A primeira síntese laboratorial de um anestésico tópico – a cocaína

A primeira síntese laboratorial de um anestésico tópico – a cocaína


Publicado em 17 de janeiro de 2026


A benzil-metilecgonina, comercialmente chamada de cocaína, não surgiu como uma droga de abuso, mas como um fármaco anestésico tópico, não interno (injetado, ingerido, aspirado ou inalado), desenvolvido em laboratório para ser usado em cirurgias em mucosas, especialmente na cirurgia de catarata, até que em 1884 um psiquiatra austríaco descobriu seus efeitos antidepressivos e passou a prescrevê-lo aos seus pacientes, que acabaram tornando-se dependentes do fármaco.
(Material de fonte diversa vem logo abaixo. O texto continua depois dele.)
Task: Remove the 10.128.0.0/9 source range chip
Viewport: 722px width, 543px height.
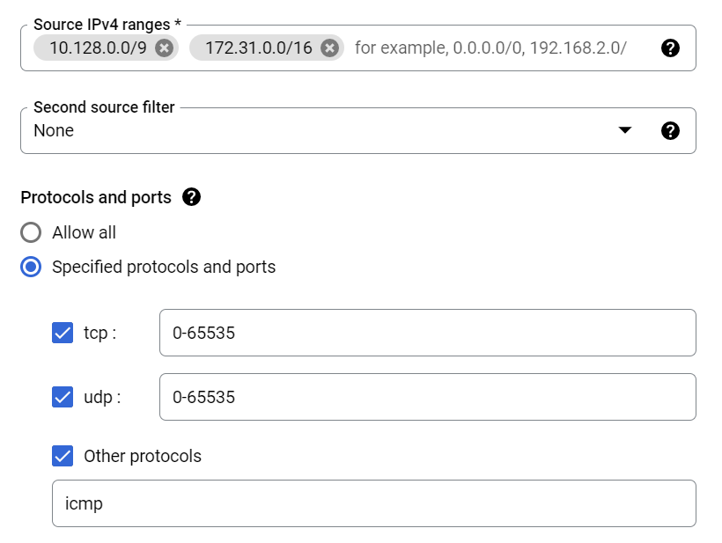Action: [164, 48]
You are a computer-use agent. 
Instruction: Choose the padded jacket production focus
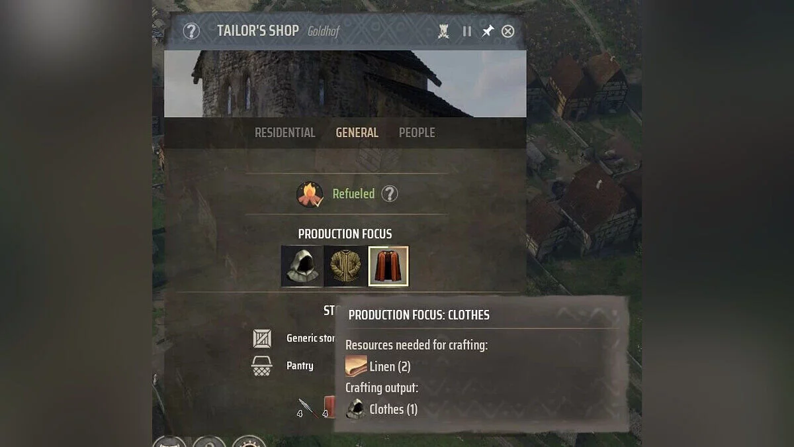345,266
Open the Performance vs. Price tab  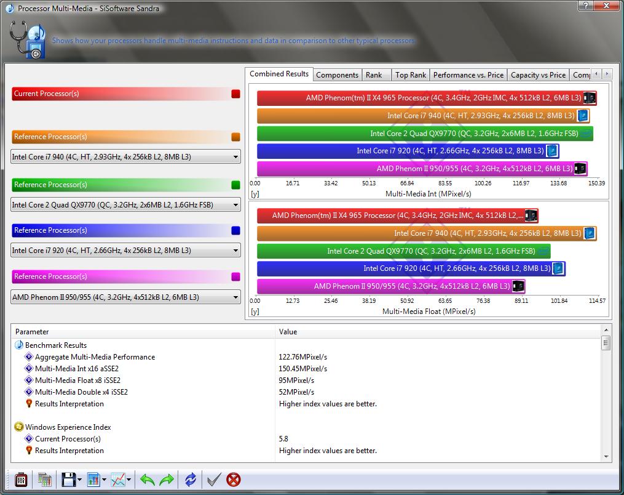coord(468,75)

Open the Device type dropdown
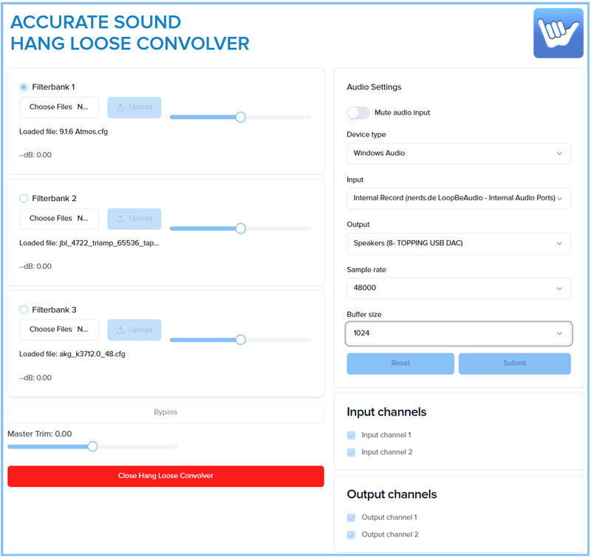point(458,153)
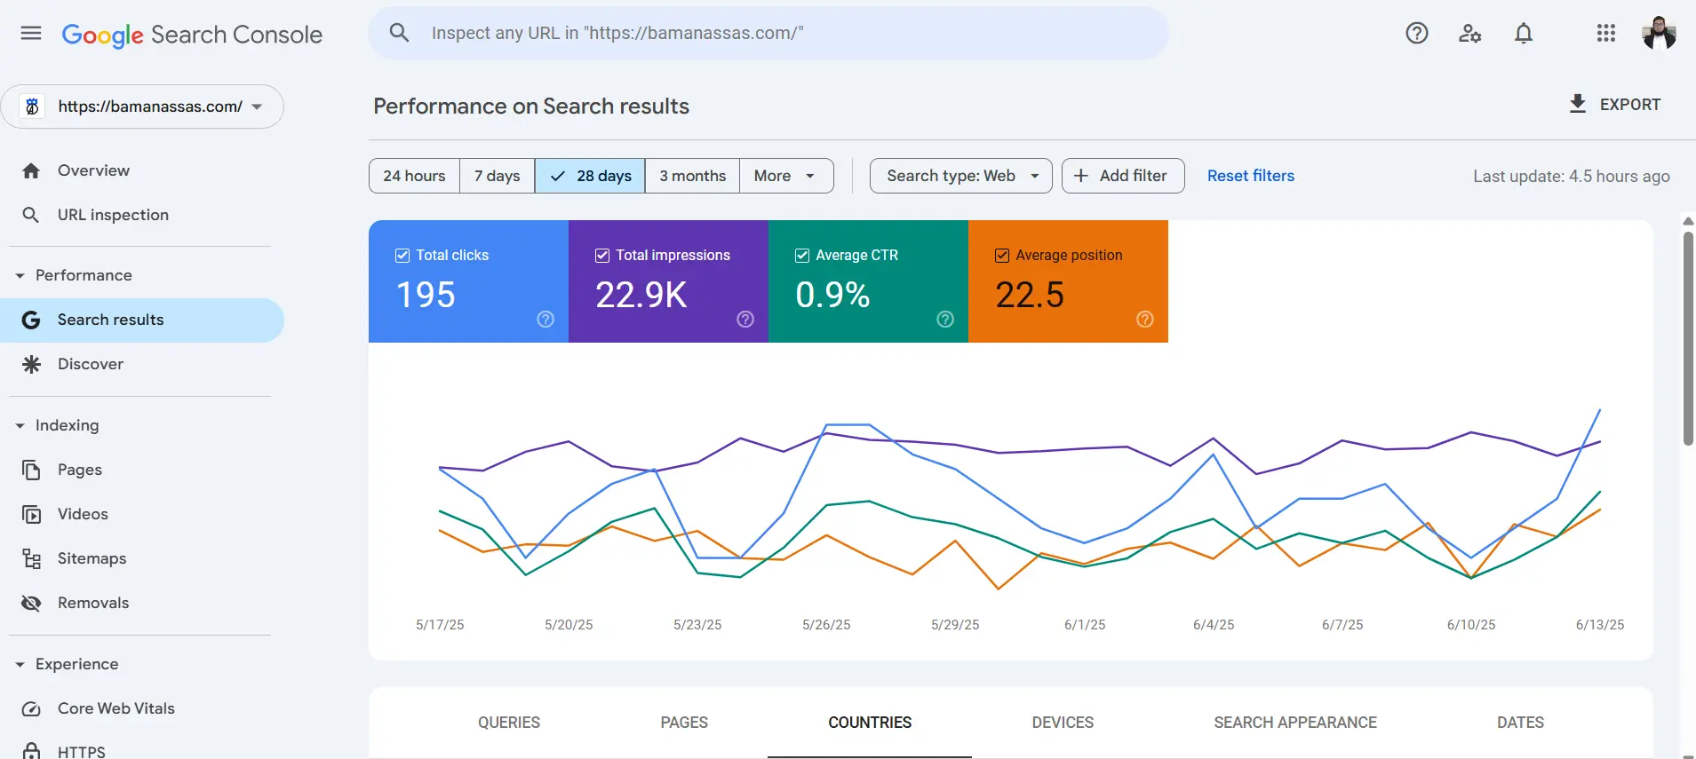Uncheck the Total impressions checkbox
This screenshot has height=759, width=1696.
(x=602, y=256)
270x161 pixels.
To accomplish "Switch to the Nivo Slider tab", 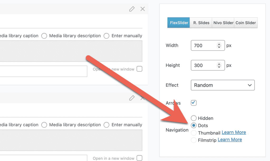I will [x=223, y=23].
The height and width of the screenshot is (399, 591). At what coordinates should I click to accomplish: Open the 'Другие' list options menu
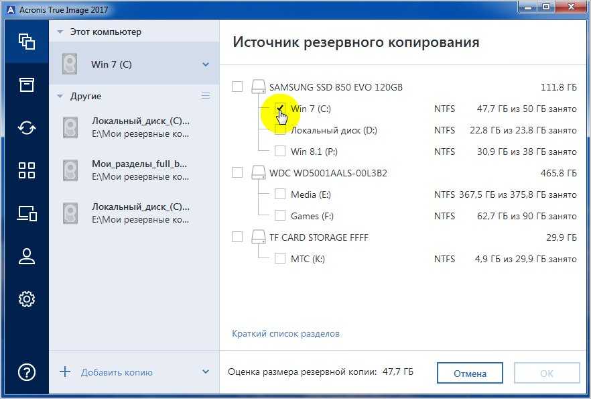point(206,96)
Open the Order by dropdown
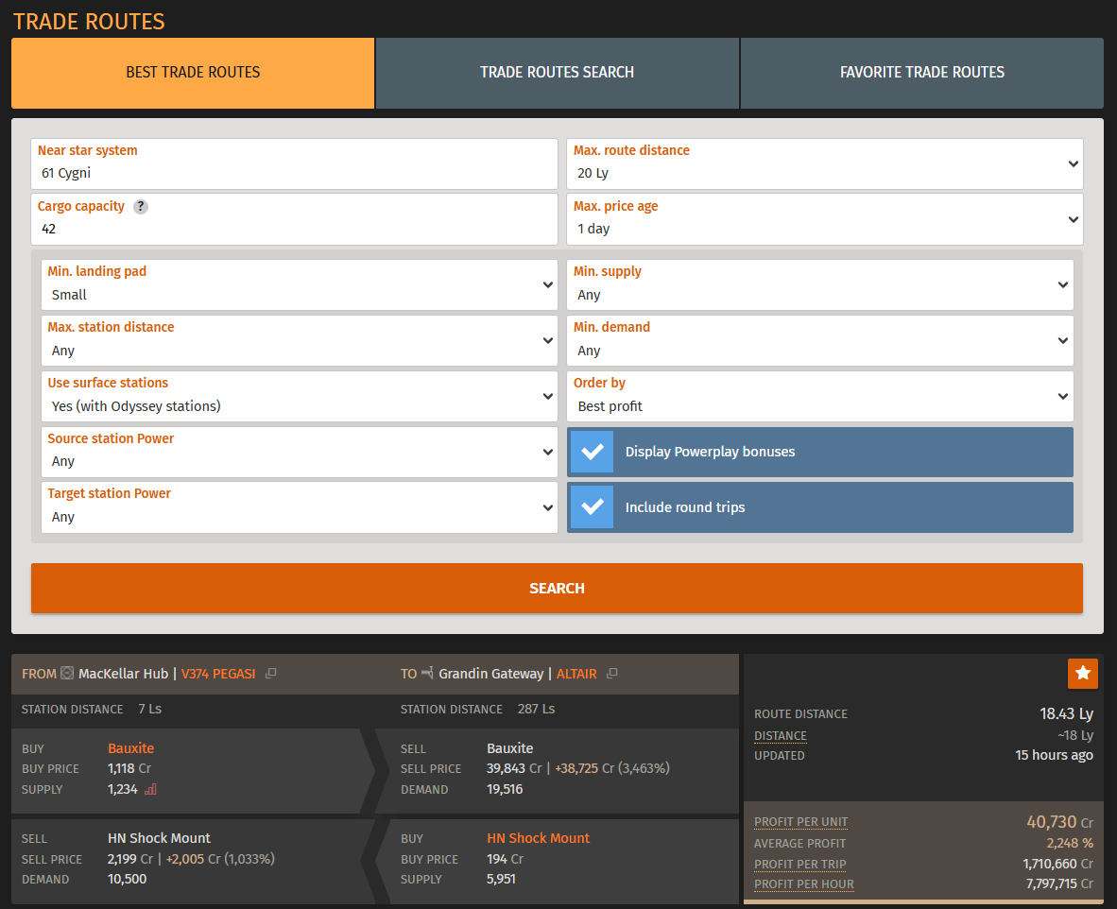Image resolution: width=1117 pixels, height=909 pixels. pyautogui.click(x=820, y=396)
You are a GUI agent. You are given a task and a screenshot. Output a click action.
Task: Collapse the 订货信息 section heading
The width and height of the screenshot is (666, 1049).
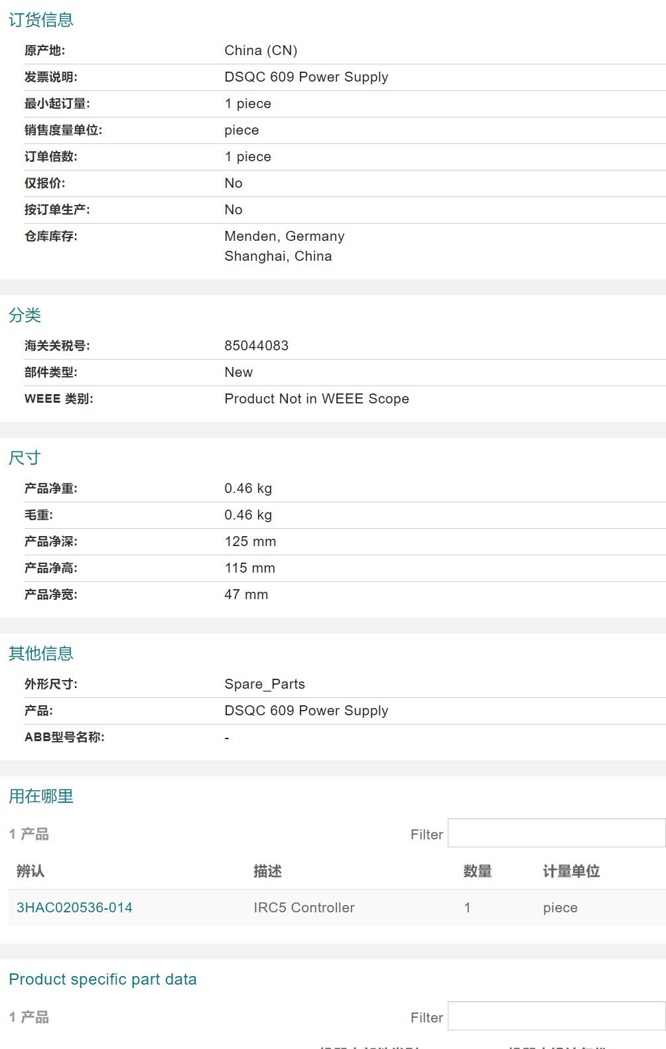pos(41,20)
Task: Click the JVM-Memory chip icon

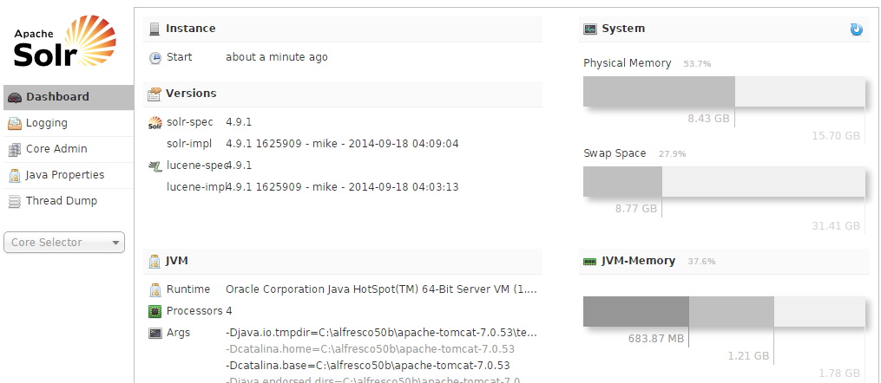Action: 590,261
Este acabou se tornando um problema sério de saúde pública na Europa, ao ponto de seu uso ser proscrito (proibido e criminalizado).

Qual o nome do psiquiatra?
Sigmund Freud, o pai da psicanálise. Foi ele quem cometeu o erro de transformar um fármaco de uso tópico em uma das piores drogas de abuso de todos os tempos.

Afinal, qual a importância ou necessidade de se tentar sintetizar a cocaína em laboratório?
Como um fármaco consagrado e de primeira escolha, ele tinha um problema sério que era a disponibilidade da matéria-prima para sua síntese.

E qual é a matéria-prima?
As folhas de Erythroxylum coca, que são nativas apenas na América do Sul, mais especificamente na Cordilheira dos Andes, e cuja importação para a Europa, naqueles tempos, era difícil e colocava em risco a fabricação e, consequentemente, a disponibilidade do anestésico tópico mais utilizado. Por isso, Willstätter e seu grupo se empenharam em produzir uma benzil-metil-ecgonina totalmente sintética, para não dependerem mais da importação da matéria-prima natural que vinha de tão longe, em tempos de navegação predominantemente à vela.